Der Desktop glänzt weniger durch knallige Farben wie bei Windows XP, sondern durch ein schickes 3D-Design, das sich Aero-Modus nennt und zahlreiche visuelle Effekte bietet: Fenster, Icons und Menüleisten werden dreidimensional dargestellt. Zudem ist das Öffnen und Schließen von Fenstern animiert. Menüs und Fenster können für eine besser Übersicht auch halbdurchsichtig dargestellt werden. Für Nutzer, die gerne Abwechslung auf ihrem Desktop haben, kann das komplette Design mit einem Klick ausgetauscht werden.
Sneak Preview
Die Bedienung von Longhorn will Microsoft durch grafische Ordner und Symbole vereinfachen, die durch eine eingeblendete Vorschau Einsicht in den Inhalt gewähren. Einzelne Dateien können zu so genannten List-Dateien zusammengefügt werden, die ähnlich wie Ordner einen Überblick auf mehrere Dateien gewähren. Die Suchfunktion soll durch Meta-Informationen präziser und schneller werden. Die Suche beschränkt sich also nicht mehr nur auf den Dateinamen: Jeder Datei können Schlüsselwörter hinzugefügt werden, über die sich die Datei dann wieder finden lässt. In Longhorn hat Microsoft endlich ein Anti-Malware Programm integriert, das gegen die Flut von Spyware, Adware und Phishing ankämpfen soll. Zudem will Microsoft die Nutzer-Verwaltung und des Startvorgang verbessern haben, um die Infektion durch Viren einzudämmen. Die neue Funktion "Hot-Patching" soll es dem Nutzer ermöglichen, wichtige Updates auch ohne Neustart des PCs durchzuführen. Bill Gates versicherte in seiner Rede auf der WinHEC, dass man bei der Entwicklung am meisten Aufwand in den Bereich Sicherheit investiere.
Hardware Hunger
Nutzer von älteren PCs dürften wohl nicht in den Genuss des neuen Betriebssystems kommen. Bill Gates nannte als Hardwareanforderung für Longhorn einen modernen Prozessor, 512 Megabyte Arbeitsspeicher und eine Grafikkarte, die zu den Longhorn Treibern kompatibel ist. Welche Grafikchips damit genau gemeint sind, ist noch nicht zu sagen. Mit einem DirectX9-Chip wie dem Radeon 9600 oder der GeForce 5600 sollte man aber auf der sicheren Seite sein.

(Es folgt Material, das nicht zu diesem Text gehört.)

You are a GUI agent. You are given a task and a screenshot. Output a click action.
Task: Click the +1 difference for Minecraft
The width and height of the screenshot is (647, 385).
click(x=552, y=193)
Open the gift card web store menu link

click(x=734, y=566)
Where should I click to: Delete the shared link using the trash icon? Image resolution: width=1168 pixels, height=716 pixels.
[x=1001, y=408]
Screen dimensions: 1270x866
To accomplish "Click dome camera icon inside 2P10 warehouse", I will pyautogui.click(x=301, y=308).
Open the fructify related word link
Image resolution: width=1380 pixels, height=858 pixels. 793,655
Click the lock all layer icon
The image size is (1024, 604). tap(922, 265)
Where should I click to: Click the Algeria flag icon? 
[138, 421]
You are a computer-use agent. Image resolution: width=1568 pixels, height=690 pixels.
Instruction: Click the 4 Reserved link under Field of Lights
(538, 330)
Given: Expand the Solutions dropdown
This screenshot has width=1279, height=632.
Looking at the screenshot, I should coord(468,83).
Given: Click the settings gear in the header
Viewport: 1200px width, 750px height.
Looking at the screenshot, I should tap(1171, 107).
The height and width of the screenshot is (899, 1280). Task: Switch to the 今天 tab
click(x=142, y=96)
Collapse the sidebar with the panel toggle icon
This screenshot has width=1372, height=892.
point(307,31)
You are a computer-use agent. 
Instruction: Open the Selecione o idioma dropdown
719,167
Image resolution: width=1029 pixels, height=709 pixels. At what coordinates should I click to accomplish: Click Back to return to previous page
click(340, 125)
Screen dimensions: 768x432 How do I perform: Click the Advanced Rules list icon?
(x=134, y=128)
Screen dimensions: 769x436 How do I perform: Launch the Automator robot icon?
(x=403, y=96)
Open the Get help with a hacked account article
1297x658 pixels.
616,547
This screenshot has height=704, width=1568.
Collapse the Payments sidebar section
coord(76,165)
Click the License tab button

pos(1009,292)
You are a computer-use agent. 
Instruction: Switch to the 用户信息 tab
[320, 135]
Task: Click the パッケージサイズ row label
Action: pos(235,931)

Diejenigen, die einen 32-Bit-Prozessor im Rechner haben, lässt Microsoft übrigens nicht im Stich. Obwohl Microsoft mit dem Erscheinen von Windows X64 die Gleise zukünftig auf 64-Bit stellt, ist für Longhorn neben einer 64-Bit-Version auch eine 32-Bit-Variante geplant.
Fahrplan unbestimmt
Microsoft werkelt momentan mit Hochdruck an der Fertigstellung von Longhorn. Die erste Beta-Version von Longhorn soll bereits im Juni dieses jahres scheinen. Ende 2006 soll das Betriebssystem dann endlich erscheinen. Einen genauen Termin gibt es jedoch nicht. Auf der WinHEC machte Bill Gates deutlich, dass es ihm bei der Entwicklung nicht auf eine baldige Fertigstellung ankommt: "Longhorn soll bei Weitem das hochwertigste Release werden, dass wir je gemacht haben. Wenn nötig, werden wir weitreichende Veränderungen vornehmen und mehr Zeit in die Entwicklung stecken".